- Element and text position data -
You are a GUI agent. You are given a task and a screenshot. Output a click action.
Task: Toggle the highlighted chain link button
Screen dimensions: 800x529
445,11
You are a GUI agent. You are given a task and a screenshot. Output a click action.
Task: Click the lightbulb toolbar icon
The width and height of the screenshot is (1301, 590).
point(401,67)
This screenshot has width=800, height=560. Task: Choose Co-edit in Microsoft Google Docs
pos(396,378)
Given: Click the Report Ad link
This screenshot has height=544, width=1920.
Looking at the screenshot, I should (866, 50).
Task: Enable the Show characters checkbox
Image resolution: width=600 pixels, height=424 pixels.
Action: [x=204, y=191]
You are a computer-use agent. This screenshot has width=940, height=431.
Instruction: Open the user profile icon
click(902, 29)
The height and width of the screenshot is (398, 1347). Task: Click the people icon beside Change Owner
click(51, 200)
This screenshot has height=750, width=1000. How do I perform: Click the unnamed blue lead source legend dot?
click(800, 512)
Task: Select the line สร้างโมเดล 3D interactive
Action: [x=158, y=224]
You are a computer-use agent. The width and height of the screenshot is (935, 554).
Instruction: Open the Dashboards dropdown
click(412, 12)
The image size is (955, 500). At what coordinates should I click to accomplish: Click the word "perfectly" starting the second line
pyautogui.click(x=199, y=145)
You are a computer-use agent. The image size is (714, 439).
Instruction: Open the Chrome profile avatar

- DIRECTION -
Rewrite everything from the line containing "You are a computer-use agent. The width" down to the end of the records, requests included. Shift every coordinate in the answers by adding 132 to it.

- PROBLEM SOLUTION -
You are a computer-use agent. The width and height of the screenshot is (935, 554).
Instruction: Open the Dashboards dropdown
click(544, 144)
The image size is (955, 500). At what coordinates should I click to accomplish: Click the word "perfectly" starting the second line
pyautogui.click(x=331, y=277)
You are a computer-use agent. The image size is (714, 439).
Instruction: Open the Chrome profile avatar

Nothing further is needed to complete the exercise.